Esto les permite abandonar una peligrosa orfandad, así como legitimar su forma de vida, que no las estructuras de las que hablaban los marxistas. Además, la historia nos proporciona ejemplos que, sin ser idénticos a las circunstancias presentes, se pueden aplicar de alguna forma o utilizar como bandera de los más diversos movimientos.

De ahí que las modas y la perspectiva en la historia varíen, puesto que ese recurso a las figuras del pasado es algo muy humano. Desde hace siglos, los distintos grupos humanos han buscado diversos modelos, personales y sociales, en función de sus circunstancias. En resumen, cada generación tiene la obligación de reescribir, basándose en la historiografía anterior, la historia de su cultura.

Bibliografía:

[1] El conocimiento histórico, Henri-Irénée Marrou – Barcelona – Idea Books – 1999.

[2] La sociedad internacional en el cambio de siglo (1885-1919), Paloma García Picazo – Madrid – UNED – 2003.

La historia como producto intelectual

El pasado es un concepto temporal y en tanto que lleva aparejada una representación, esta es la de un caos; mientras que la Historia es un producto intelectual.

Paloma García Picazo, La sociedad internacional en el cambio de siglo (1885-1919).

Las limitaciones del historiador

Si, hijo mío, tú no eres más que un hombre, y esto no es razón para renunciar a llevar a cabo tu tarea, tu tarea del hombre-historiador, humilde, difícil, pero dentro de sus limitaciones, seguramente fecunda.

Henri-Irénée Marrou, El conocimiento histórico, p. 47.

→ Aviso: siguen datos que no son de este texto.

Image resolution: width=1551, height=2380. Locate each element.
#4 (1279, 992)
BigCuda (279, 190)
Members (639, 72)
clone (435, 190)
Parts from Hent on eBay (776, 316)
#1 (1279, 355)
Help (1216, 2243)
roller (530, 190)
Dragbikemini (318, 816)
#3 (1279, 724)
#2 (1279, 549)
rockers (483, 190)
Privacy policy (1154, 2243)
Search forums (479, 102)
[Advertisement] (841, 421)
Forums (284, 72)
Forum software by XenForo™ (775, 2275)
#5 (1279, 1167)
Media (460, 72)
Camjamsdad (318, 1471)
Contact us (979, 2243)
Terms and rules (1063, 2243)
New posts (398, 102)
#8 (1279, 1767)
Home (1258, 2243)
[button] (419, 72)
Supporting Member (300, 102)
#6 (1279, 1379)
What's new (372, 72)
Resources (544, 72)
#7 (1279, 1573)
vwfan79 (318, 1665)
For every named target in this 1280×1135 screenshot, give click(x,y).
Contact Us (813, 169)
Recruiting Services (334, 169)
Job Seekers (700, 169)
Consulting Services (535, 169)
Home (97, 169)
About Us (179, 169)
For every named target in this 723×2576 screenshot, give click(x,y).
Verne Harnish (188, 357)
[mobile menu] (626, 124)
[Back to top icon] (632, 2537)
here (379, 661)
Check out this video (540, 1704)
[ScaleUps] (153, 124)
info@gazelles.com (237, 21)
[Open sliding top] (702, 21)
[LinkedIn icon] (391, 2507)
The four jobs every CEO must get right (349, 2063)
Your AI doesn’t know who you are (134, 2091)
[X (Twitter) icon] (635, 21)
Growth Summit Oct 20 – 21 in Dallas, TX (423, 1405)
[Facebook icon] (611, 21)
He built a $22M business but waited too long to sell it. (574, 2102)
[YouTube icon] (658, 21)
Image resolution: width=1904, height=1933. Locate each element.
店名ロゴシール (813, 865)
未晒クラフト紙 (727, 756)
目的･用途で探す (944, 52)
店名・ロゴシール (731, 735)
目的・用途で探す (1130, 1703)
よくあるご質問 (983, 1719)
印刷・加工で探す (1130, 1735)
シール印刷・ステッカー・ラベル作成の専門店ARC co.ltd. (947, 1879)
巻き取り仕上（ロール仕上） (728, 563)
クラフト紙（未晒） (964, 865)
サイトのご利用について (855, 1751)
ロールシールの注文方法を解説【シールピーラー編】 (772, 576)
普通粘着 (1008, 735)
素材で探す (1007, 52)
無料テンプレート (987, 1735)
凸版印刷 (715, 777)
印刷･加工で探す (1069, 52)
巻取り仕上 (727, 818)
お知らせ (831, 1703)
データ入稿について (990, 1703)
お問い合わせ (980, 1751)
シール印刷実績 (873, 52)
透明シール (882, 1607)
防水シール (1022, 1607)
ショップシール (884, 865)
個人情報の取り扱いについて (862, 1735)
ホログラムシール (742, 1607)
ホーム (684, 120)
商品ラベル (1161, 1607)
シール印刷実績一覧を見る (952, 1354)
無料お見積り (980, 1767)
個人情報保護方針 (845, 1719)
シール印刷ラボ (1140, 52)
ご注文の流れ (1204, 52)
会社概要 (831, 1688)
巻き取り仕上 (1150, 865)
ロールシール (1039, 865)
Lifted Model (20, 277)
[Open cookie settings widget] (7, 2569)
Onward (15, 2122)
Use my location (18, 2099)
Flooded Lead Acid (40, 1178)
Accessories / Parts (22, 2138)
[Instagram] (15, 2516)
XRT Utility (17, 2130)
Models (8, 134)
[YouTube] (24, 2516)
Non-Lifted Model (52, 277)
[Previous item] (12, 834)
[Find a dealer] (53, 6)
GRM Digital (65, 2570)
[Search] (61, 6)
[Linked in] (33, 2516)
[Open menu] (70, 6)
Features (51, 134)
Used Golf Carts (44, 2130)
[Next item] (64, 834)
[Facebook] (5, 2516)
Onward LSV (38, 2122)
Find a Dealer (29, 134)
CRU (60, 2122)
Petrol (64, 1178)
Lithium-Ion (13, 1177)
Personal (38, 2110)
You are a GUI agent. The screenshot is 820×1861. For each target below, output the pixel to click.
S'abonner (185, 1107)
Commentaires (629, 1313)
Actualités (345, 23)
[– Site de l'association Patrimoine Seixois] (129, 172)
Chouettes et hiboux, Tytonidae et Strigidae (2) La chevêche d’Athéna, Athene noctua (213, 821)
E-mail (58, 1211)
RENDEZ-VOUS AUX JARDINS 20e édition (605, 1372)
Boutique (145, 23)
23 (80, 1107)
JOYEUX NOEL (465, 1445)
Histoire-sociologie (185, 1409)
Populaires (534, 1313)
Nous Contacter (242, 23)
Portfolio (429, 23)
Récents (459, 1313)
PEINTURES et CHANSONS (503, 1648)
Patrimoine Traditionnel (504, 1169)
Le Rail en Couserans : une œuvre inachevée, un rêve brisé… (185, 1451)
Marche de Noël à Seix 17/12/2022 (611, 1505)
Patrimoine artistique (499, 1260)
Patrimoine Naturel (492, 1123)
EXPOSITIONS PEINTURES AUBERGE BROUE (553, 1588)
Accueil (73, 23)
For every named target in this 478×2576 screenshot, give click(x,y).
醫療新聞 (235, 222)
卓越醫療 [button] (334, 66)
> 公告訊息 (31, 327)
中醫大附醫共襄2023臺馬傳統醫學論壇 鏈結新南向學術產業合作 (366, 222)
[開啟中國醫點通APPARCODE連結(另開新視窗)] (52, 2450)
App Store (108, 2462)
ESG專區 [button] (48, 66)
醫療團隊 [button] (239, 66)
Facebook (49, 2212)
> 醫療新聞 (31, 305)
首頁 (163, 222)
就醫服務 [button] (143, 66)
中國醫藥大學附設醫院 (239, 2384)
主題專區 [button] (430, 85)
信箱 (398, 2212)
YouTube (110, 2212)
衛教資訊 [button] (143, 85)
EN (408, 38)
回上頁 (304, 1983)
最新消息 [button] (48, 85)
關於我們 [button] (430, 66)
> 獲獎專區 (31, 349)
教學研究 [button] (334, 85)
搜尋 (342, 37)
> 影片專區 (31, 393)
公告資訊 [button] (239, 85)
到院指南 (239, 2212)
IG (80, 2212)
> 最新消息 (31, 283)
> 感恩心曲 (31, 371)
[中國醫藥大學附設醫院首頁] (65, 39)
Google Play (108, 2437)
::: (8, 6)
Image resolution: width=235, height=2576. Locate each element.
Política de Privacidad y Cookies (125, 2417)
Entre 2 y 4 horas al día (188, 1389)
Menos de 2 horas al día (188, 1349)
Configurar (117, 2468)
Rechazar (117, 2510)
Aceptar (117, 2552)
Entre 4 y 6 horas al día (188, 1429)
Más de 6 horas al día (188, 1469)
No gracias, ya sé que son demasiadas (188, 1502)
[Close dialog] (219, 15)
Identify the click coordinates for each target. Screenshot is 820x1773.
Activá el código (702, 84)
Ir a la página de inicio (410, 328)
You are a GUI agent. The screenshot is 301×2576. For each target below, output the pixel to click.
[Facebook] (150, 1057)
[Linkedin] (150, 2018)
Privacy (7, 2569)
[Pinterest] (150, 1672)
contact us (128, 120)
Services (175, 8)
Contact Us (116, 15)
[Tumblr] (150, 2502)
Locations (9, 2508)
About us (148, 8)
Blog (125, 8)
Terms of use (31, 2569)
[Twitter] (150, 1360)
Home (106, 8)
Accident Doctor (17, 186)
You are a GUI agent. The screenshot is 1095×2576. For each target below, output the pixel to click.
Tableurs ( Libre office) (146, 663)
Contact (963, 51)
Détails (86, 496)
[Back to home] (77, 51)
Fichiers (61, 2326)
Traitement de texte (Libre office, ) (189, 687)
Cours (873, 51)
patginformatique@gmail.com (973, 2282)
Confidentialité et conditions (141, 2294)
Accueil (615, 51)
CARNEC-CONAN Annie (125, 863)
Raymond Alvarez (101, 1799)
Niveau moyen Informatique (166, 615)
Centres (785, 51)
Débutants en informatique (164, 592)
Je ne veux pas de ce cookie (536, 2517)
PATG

La originalidad del historiador

El historiador será aquel que, dentro de su sistema de pensamiento (pues, por amplias que sean su cultura y, como suele decirse, su abertura de espíritu, todo hombre, por lo mismo que adopta una forma, acepta unas limitaciones), sepa plantear el problema histórico del modo más rico, más fecundo, y acierte a ver qué preguntas interesa hacerle a ese pasado. El valor de la historia, y por tal entiendo tanto su interés humano como su validez, se halla, en consecuencia, estrechamente subordinado al genio del historiador -pues, según decía Pascal, «cuanto más talento se tiene, más se encuentra que son numerosos los hombres originales», y más los tesoros por recuperar en el pasado del hombre.

Henri-Irénée Marrou, El conocimiento histórico, p. 54.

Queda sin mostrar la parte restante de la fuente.